Neste âmbito, o judiciário busca aperfeiçoar e melhorar a qualidade da justiça desenvolvendo soluções com foco na eficiência do sistema de justiça e redução de custos.
Por sua vez, a Agenda 2030 é um compromisso global firmado no âmbito das Nações Unidas baseado em 17 objetivos, distribuídos em 169 metas nas áreas de economia, desenvolvimento social e proteção ambiental que envolvem o comprometimento de governos, setor privado, sociedade civil e cidadãos.
Até o final da década de 2030, o propósito é cumprir uma agenda de metas para:
- erradicação da pobreza;
- proteção do planeta;
- garantia da prosperidade para todos.
Dito isso, veja como o judiciário brasileiro tem se voltado para a adoção de projetos para liderar a mudança em direção à “ciberjustiça”.
5 exemplos de projetos de IA do judiciário
1. Sinapses [2018]
Sinapses é o resultado de uma parceria entre o CNJ e o Tribunal de Justiça de Rondônia (TJRO) para ser uma plataforma voltada para o desenvolvimento e a disponibilidade em larga escala de modelos de IA.
Principais finalidades:
- Automatizar tarefas repetitivas por meio de ferramentas como predição do tipo de movimento processual;
- Gerar texto/autocomplete, identificar seções em um acórdão e outras funcionalidades que agilizam o trabalho dos assessores e magistrados.
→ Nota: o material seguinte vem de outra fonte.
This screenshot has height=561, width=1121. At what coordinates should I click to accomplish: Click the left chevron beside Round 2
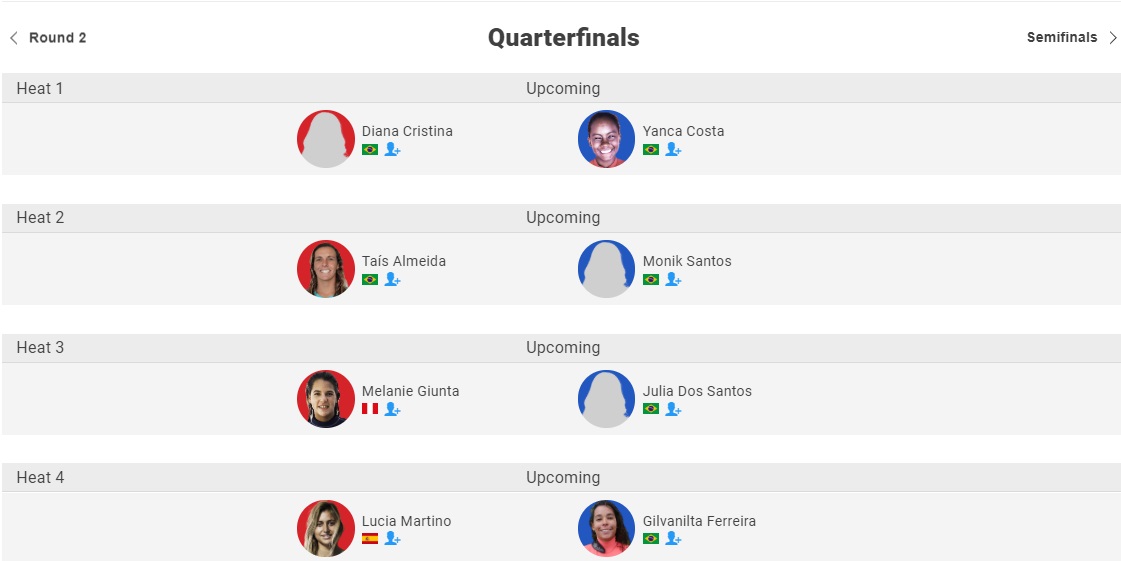point(14,38)
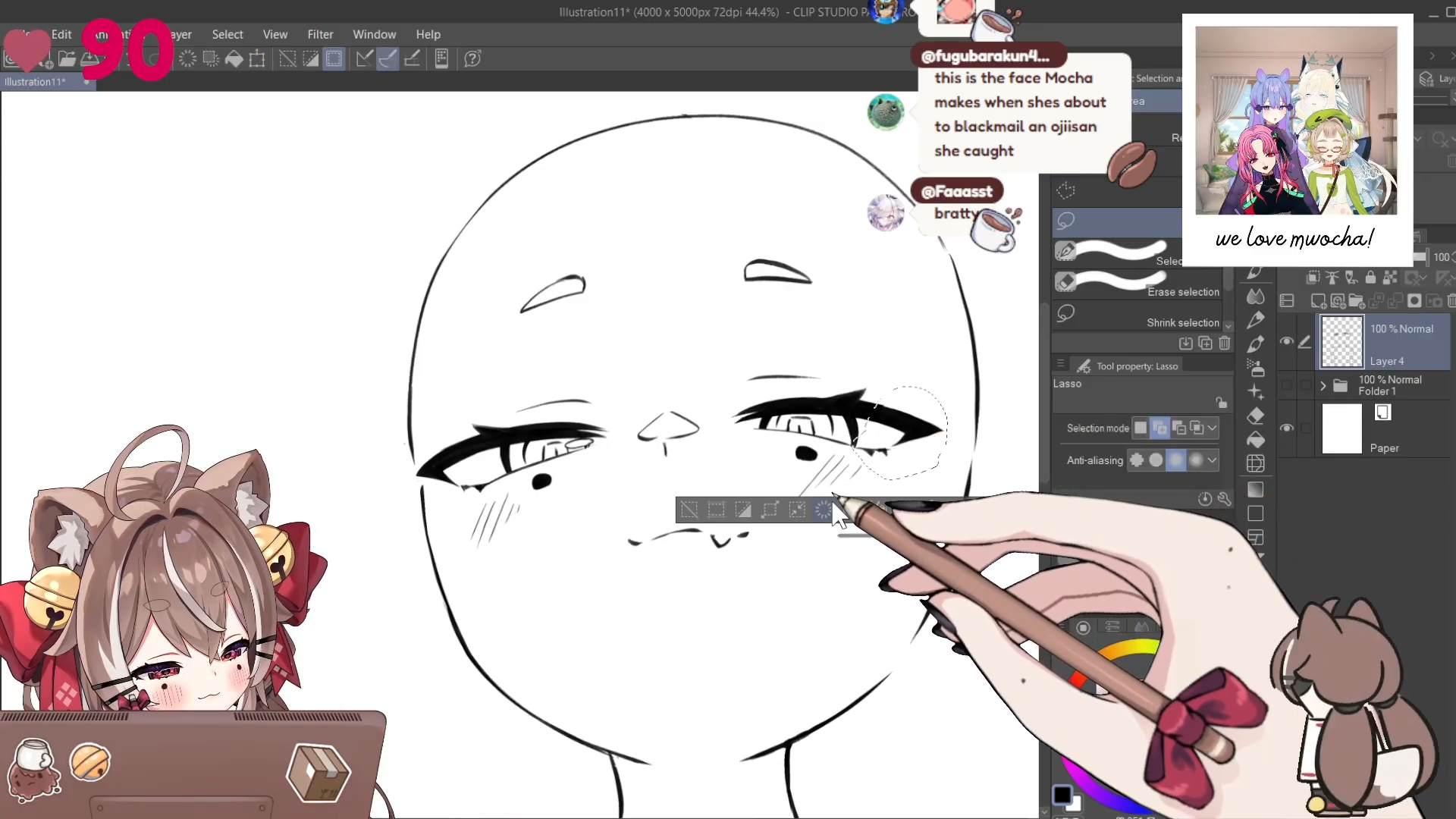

- Ser aplicado nos juizados especiais em casos repetitivos que representem um grande volume processual.
Resultados: Em ambiente de testes, verificou-se que cada assessor leva, em média, 2 minutos e 50 segundos para realizar a triagem de um processo. A triagem de cerca de 227.728 processos levou apenas alguns minutos.
2. Mandamus [2020]
O Mandamus – desenvolvido pela equipe interna do judiciário de Roraima – é voltado para o cumprimento de mandados, por meio de automação e distribuição eletrônica desses documentos. O sistema automatiza todo ciclo, iniciando com a expedição do mandado, passando pelo acompanhamento e finalizando com a assinatura e certidão digital do processo.
Principais funcionalidades:
- Ampliar o banco de dados;
- Aprimorar a análise da decisão;
- Criar mandados sem erros;
- Distribuição de mandados de forma mais eficiente.
Resultados: Sustentabilidade, racionalização dos gastos públicos, redução da sobrecarga de trabalho dos servidores e retrabalho manual e repetitivo.
3. Victor (2019)
O Victor – desenvolvido pela equipe interna do Superior Tribunal Federal (STF) – é um robô em treinamento para atuar nas etapas da organização do processo para aumentar a eficiência e a velocidade da avaliação judicial. Os tribunais do Brasil podem utilizar a Victor, por exemplo, para pré-processar recursos extraordinários logo após sua interposição (recursos interpostos contra decisões judiciais).
Principais funcionalidades:
- Separar e classificar as peças processuais mais usadas nas atividades do STF;
- Executar a identificação dos recursos que se enquadram em um dos 27 temas mais recorrentes na justiça;
- Especificar 5 principais peças dos autos: acórdão recorrido, juízo de admissibilidade do recurso extraordinário, petição do recurso extraordinário, sentença e agravo no recurso.
Resultados: O Victor reduz o tempo utilizado por um servidor do Tribunal na realização de uma tarefa de, em média, 44 minutos para cinco segundos.
4. Elis [2019]
Elis é um sistema baseado em IA desenvolvido pelo judiciário de Pernambuco utilizado para examinar novas ações de execução tributária e decidir quais estão de acordo com as regras processuais e quais são extintas por decadência.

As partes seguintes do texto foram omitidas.